In his closing arguments, the plaintiffs' lead attorney read a statement by Fred Callahan, who testified he joined the First Amendment lawsuit mostly at the behest of his wife. People called him intolerant.
"What am I supposed to tolerate?" he asked. "A small encroachment of my First Amendment rights? Well, I'm not going to."
With those words displayed to the U.S. Middle District courtroom, Rothschild described Callahan as a man willing to stand up to the wedge driven into his community and his daughter's high school by Dover Area School District's "anti-evolution, pro-intelligent-design policy."
Throughout the trial, Dover's defense presented Bill Buckingham, a former board member who has twice sought treatment for OxyContin addiction, as the chief architect for the policy. But in his remarks, Rothschild portrayed Alan Bonsell as the driving force behind a plan to insert his religious creationist views into science class. Bonsell began the plan, Rothschild said, soon after being elected to the school board in 2001.

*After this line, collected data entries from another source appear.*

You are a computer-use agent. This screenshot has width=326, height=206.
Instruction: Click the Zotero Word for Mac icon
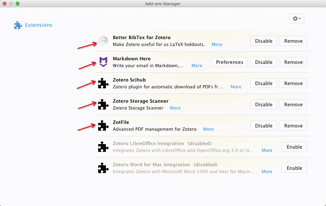pyautogui.click(x=103, y=168)
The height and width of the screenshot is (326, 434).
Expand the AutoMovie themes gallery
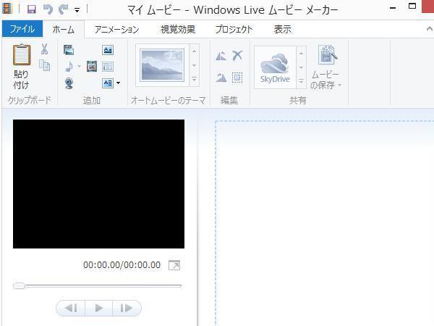pyautogui.click(x=194, y=80)

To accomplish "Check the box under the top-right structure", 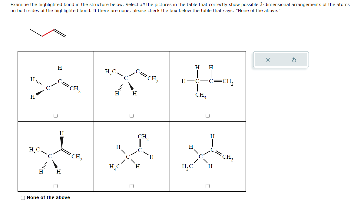I will (207, 115).
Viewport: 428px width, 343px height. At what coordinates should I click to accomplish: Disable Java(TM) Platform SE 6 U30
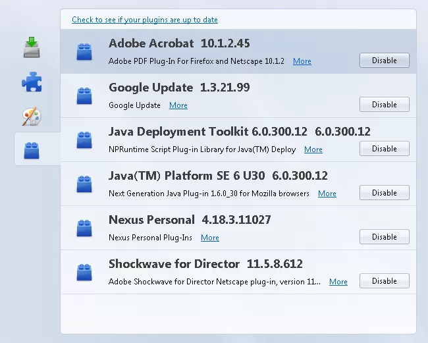pos(384,193)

In his closing arguments, Dover attorney Patrick Gillen said Bonsell was a man motivated solely by a desire to improve the education of his daughter
"He's afraid of what we have seen here," Gillen said. "Science taught as dogma."
At issue is a four-paragraph statement read to ninth-grade biology students referring to intelligent design - the idea that the complexity of life reveals a designer. Dover was thrust into the national and international spotlight a year ago when it became the first district in the country to include the concept in its biology curriculum.
The federal trial is being touted as the first test case on religious issues in public school science class since 1987 when the U.S. Supreme Court ruled against the teaching of creation science.
Judge John E. Jones III said he hopes to reach a decision by the end of the year.
Lawyers spent much of the trial arguing whether intelligent design is, as Gillen called it, legitimate science or, as Rothschild described it, the latest incarnation of creation science based on "a meager little analogy that collapses immediately upon inspection."
Gillen also argued that religious beliefs shouldn't hamper the pursuit of science. And while it is true Bonsell embraces the biblical account of Genesis, he should not be judged for his beliefs, Gillen said.
He said the lawsuit filed by 11 parents was "built on a molehill of statements by one board member (Buckingham) fighting OxyContin addiction."
Gillen was referring to whether board members discussed creationism and religious views during talks about a biology textbook at two June 2004 public meetings. Plaintiffs have argued that the statements reveal board members' religious motivation.
Remarks about creationism - and other remarks such as Buckingham's "Two thousand years ago, someone died on a cross. Can't someone take a stand for him?" - were reported by Joe Maldonado in the York Daily Record/Sunday News and Heidi Bernhard-Bubb in The York Dispatch. But board members testified the reporters made up the quotations.
Numerous witnesses, including defense witness Asst. Supt. Michael Baksa and both reporters, backed up the reported accounts. Also, in a taped interview with a Fox News reporter at the time, Buckingham talked about looking for a textbook that balances evolution with another theory, "such as creationism."
"What I am about to say is not easy to say, and there is no way to say it subtly," Rothschild said. "Many of the witnesses for the defendants did not tell the truth."
Consequently, "two hard-working freelance reporters had their integrity impugned and were dragged into a legal case solely because the board members would not own up to what they had said," Rothschild said.
But Gillen said board members shouldn't be held responsible for things written about them by third parties.
The story of Kitzmiller v. Dover played out, ironically, in a state founded on the principles of religious liberty, Rothschild said, and was brought by a plaintiff named Kitzmiller, "a good Pennsylvania Dutch name."
Rothschild spoke of the amount of love and respect the plaintiffs have for their children, so much that "it spilled out of that witness stand and filled this courtroom."
And he spoke of Cyndi Sneath's son Griffin, who loves science and who deserves an inspiring education, one not stifled by another's religious views.
"He might even figure out something that changes the whole world," Rothschild said. "Like Charles Darwin."